[Paper Note] A utility criterion for Markov decision processes
Published:
Jaquette, S. C. (1976). A utility criterion for Markov decision processes. Management Science, 23(1), 43-49.
Utility criterion
The following utility criterion is used \(u(X)=-\exp(-\sum\limits_{t}\lambda_{t}x_{t}),\) where $\lambda_{t}= \lambda \beta^{t}$, reflecting time discount and constant risk averse.
- The function form is log-additive (pollack, 1967)
- It also satisfies risk independence
- The formulation can be considered also as a utility function of the total reward, discounted to the current period
Utility optimality
A policy $\pi=(f_1,…,f_t,…)$ is a sequence of vectors. $f_t=\pi_t(s_t)$ maps from states to actions.
- A policy $\pi^{*}$ is utility optimal with constant risk aversion $\lambda$ if $u_{\pi^{*}}(\lambda)\geq u_{\pi}(\lambda)$ for all $\pi$.

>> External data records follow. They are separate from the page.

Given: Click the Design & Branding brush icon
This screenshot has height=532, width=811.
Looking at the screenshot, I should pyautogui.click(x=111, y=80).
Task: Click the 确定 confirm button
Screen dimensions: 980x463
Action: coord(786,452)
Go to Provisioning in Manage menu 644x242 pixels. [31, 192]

- A policy $\pi=(f_1,…,f_t,…)$ is ultimately stationary if $f_t=f$ for all $t$ larger than some finite integer
Thm. A utility optimal policy $\pi^{*}(\lambda,\beta)$ exists for all $\lambda\geq 0$ and all $0\leq\beta<1$ which is ultimately stationary. The policy $\pi^{*}$ can be chosen as a piecewise constant function of $\lambda$ and $\beta$, with an ultimate action vector $f$ a piecewise constant function of $\beta$ only (and constant for all $\beta$ close to 1).
- stationary policies are not utility optimal generally.